The claim that Russia has shifted from a focus on Europe and the US to Asia and the global south is agreeable, as are the other claims. What is less convincing, to this reader, is that there is any grand strategy in this. Graham never really specifies what goals Russia has beyond trying to restore its great power status. To believe that there is a strategy needs more evidence; he talks of how Russian foreign policy has 'hedged' various interests but that sounds like a tactic at best rather than a strategy.

Russia recognises that China has its own vision of the future, says Graham, and one different from Russia's vision. The Kremlin, aware it is the lesser power, therefore tries to hedge against relations with China causing problems in the future by building ties with other states in Asia and the global south and by enmeshing China in multilateral institutions proclaiming to be alternatives to US–dominated ones. But realism would assume that China simply comes to dominate those institutions.

It often seems that Putin as leader is an opportunist. A good example would be how Russia stepped in when Syria, by using chemical weapons, crossed 'a red line' that Obama had said would not go unpunished. Putin saw an opportunity to help Obama to save face by offering to oversee the removal of Syria's chemical weapons. Opportunism is hardly a pre–thought strategy.

What is to be done?

Understanding Russians' thinking can inform an astute US strategy. Russia will outlast Putin, almost certainly, and US policymakers must assess how far the decision to invade Ukraine is attributable to Putin's vision alone or a wider Russian mindset. For Graham, until February 2022, Putin 'operated well within the parameters of Russia's foreign policy tradition' (p.130). But 'profound personal reasons' (p.145), combined with a 'messianic fervor' that his grand strategy amounted to 'saving the world' (p.147), contributed to the decision to invade Ukraine. Putin broke with the demands of realpolitik, Graham asserts (p.174, p.206).

Those with the most dismal expectations about Putin's imperial ambitions need to understand his mindset to assess where he might strike next. And they should be aware of his grievances; the 'concessions' Russians think went unreciprocated by the US, such as support after 9/11.
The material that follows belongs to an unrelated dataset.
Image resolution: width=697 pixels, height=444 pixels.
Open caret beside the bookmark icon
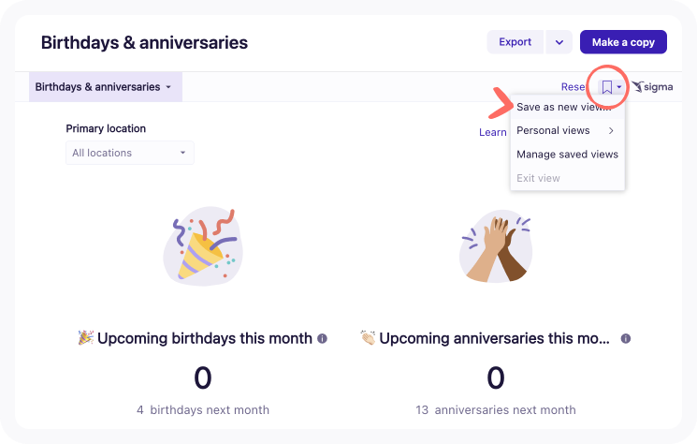pos(619,87)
Graham, well–versed in Russian history, provides an accessible and engrossing interpretation of how history infuses Russian foreign policy. Along the way, he gives readers well–judged insights into US policy making and does not shy away from criticism of American exceptionalism (in Chapter 1) or America's Russia policy (Chapter 6).

The book concludes by setting out a series of policy recommendations. They follow from the book's 'core claims' (p.5) that the US must treat Russia as a great power and that it is in Washington's strategic interest to do so despite Russians' inflated sense of their own strength. Among the recommendations, the book calls on US officials to 'accommodate Russia's legitimate interests... especially with regard to its neighbors' (p.214). It seems a bit late for that in the case of Ukraine. And there is the perennial problem of who gets to decide what constitutes a legitimate interest.

Graham's recommendations, with caveats, are otherwise sensible ones for improving American relations with Russia (if that is accepted as the goal) – but a massive ethical question looms large in them. The Ukrainians and others in Russia's shadow only ever feel like an afterthought.

Thomas Graham, Getting Russia Right (Polity Press: Cambridge; November 2023). ISBN–978–1509556892.